Margarethe stand am Fenster, als ihre Dienstmagd den Raum betrat. Mit einem Schmunzeln auf den Lippen beobachtete sie die staunenden Blicke Johannas.
»Der Herr, dem sie bislang gedient hat – welchem Stande gehörte er an?«, fragte sie schließlich.
»Er war ein Ritter«, gab Johanna wahrheitsgetreu zurück.
»Ein Ritter.« Margarethe hob ihre Augenbrauen an. »Es war einst ausgesprochen ruhmreich, ein Ritter zu sein. Doch diese Zeiten sind längst vorüber. Ich nehme an, dass er nicht besonders wohlhabend war.«
Johanna zuckte nur mit den Schultern. Im Vergleich zu dem Leben, in welches sie hineingeboren war, hatte es sich bei Wilhelm von Eicheck um einen äußerst wohlhabenden Mann gehandelt. Immerhin war er Grund- und Burgherr und verfügte zudem über zahlreiches Vieh, darunter zwei edle Streitrösser und eine Meute ausgewählter Jagdhunde. Im Vergleich jedoch zu dem, was sie hier im Hause dieser Bürgersfrau zu sehen bekam, war Ritter Wilhelm wahrlich nicht mehr als ein bettelarmer Habenichts.
»Ich schließe das aus ihrem staunenden Blick. Vieles von dem, was sie in diesem Hause sieht, scheint ihr neu zu sein«, fuhr Margarethe fort und musterte Johanna dabei genau.
»So ist es. Um ehrlich zu sein, ist alles neu für mich. Prächtiger kann es selbst im Hause des Herzogs von Calenberg nicht sein.«
»Da kann ich sie beruhigen«, lachte Margarethe. »Der Herzog versteht es recht wohl, sein Leben weitaus prächtiger einzurichten, als ich es vermag. Dieses Haus glänzt durchaus durch Bescheidenheit. Sie müsste einmal nach Venedig, Florenz oder gar nach Rom reisen, um zu sehen, welcher Prunk auf Erden möglich ist. Gefällt es ihr dennoch in meinem Hause?«
»Ja, unbedingt«, antwortete Johanna rasch.
»Ich habe sie in den letzten Tagen beobachtet. Sie ist eine stille Frau, mitunter ein wenig traurig, wie mir scheint. Fleißig, verständig, und ich gewinne den Eindruck, dass ihr Geist wacher ist, als man zunächst vermuten möchte.«
Johanna wusste nicht, was sie mit diesen Worten der Herrin anfangen sollte, und schwieg, während sie den prüfenden Blick Margarethes auf sich ruhen spürte.

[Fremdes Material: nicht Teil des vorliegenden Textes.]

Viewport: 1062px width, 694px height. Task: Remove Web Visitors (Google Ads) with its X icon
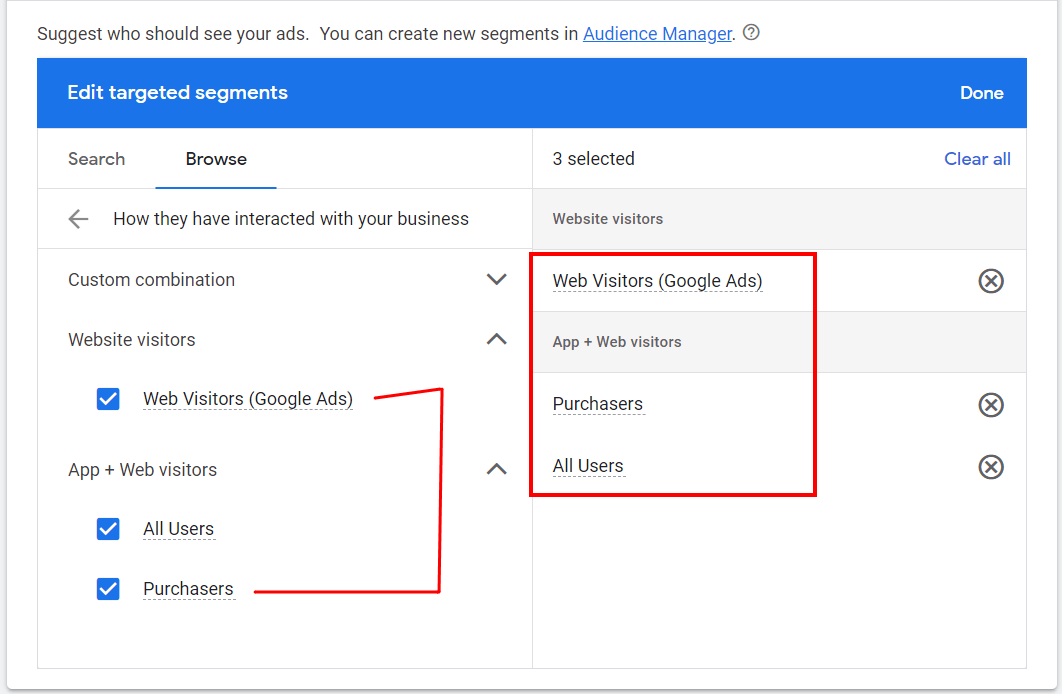[x=991, y=281]
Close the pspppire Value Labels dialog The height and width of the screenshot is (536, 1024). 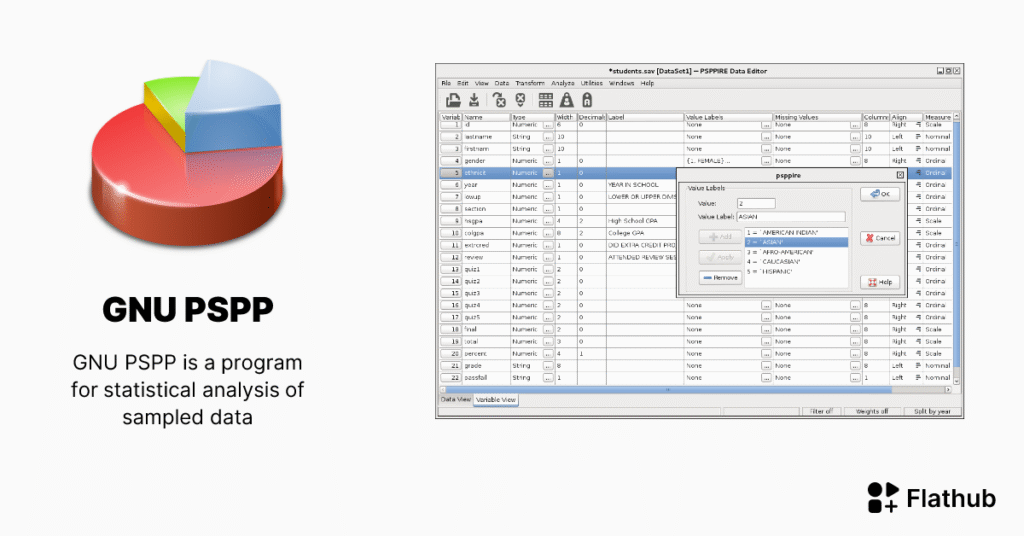[900, 174]
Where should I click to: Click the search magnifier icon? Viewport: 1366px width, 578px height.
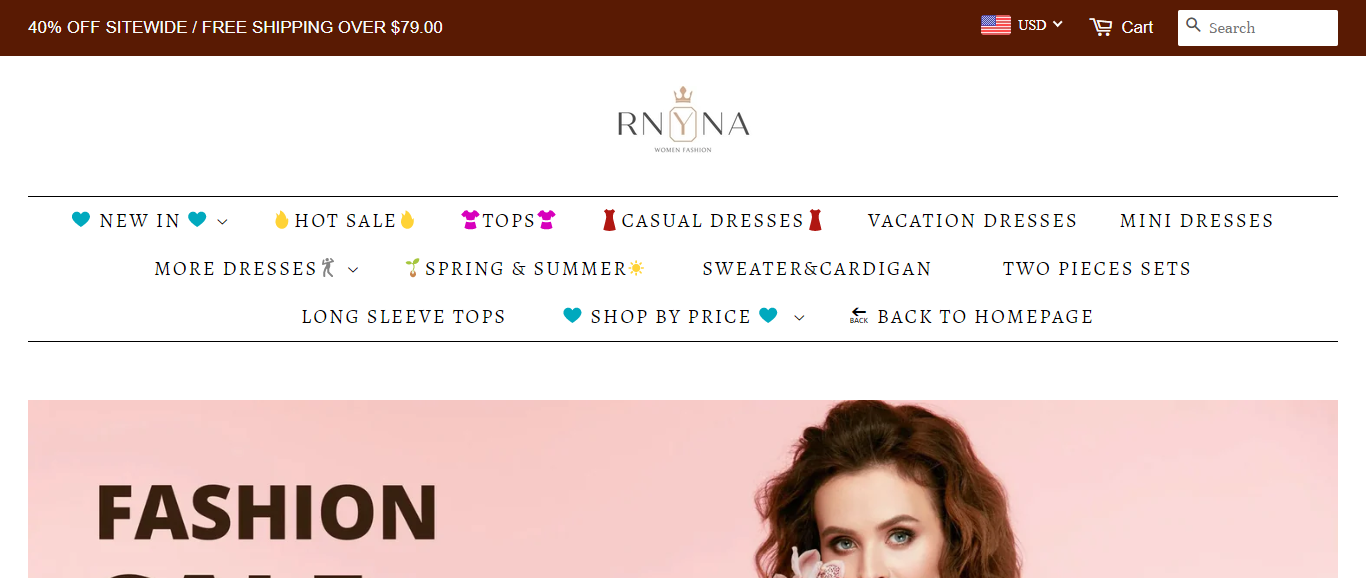click(x=1193, y=25)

»Sie wird von nun an meine persönliche Magd sein. Ich habe ein neues Gewand für sie schneidern lassen«, sagte die Witwe Gänslein schließlich und deutete auf einen Stuhl, über welchem ein schlichtes, aber fein gearbeitetes, dunkelrotes Kleid, ein blütenweißes Hemd und gleich zwei gestärkte, bestickte Schürzen sowie eine hübsche, helle Haube lagen.
»Sie darf es sofort anlegen und wird mich fortan auf meinen Gängen in die Stadt und auch in die Umgebung der Stadt begleiten.«
Dann nickte sie Johanna freundlich zu und verließ ohne weitere Worte den Raum.
Ungläubig starrte Johanna auf das wunderschöne Kleid. Sollte sie sich jetzt hier, in diesem privaten Gemach ihrer Herrin, entkleiden und in die neuen Gewänder schlüpfen? Johanna zögerte eine Weile und schaute hilfesuchend zur Tür. Doch Margarethe war fort.
Begleiten sollte sie die Witwe. Das war wahrlich eine große Ehre. Leicht strichen ihre rauen Finger über den weichen Stoff.
Das bedeutete, dass sie fortan Zeit allein mit dieser ungewöhnlichen Frau verbringen musste. Ein wenig unwohl war ihr bei diesem Gedanken schon, denn einerseits bewunderte sie die schöne, stolze Margarethe, andererseits flößte sie ihr Furcht ein. Johanna war sich nicht sicher, ob es ihr gelingen würde, der Witwe Gänslein eine gute persönliche Dienstmagd zu sein.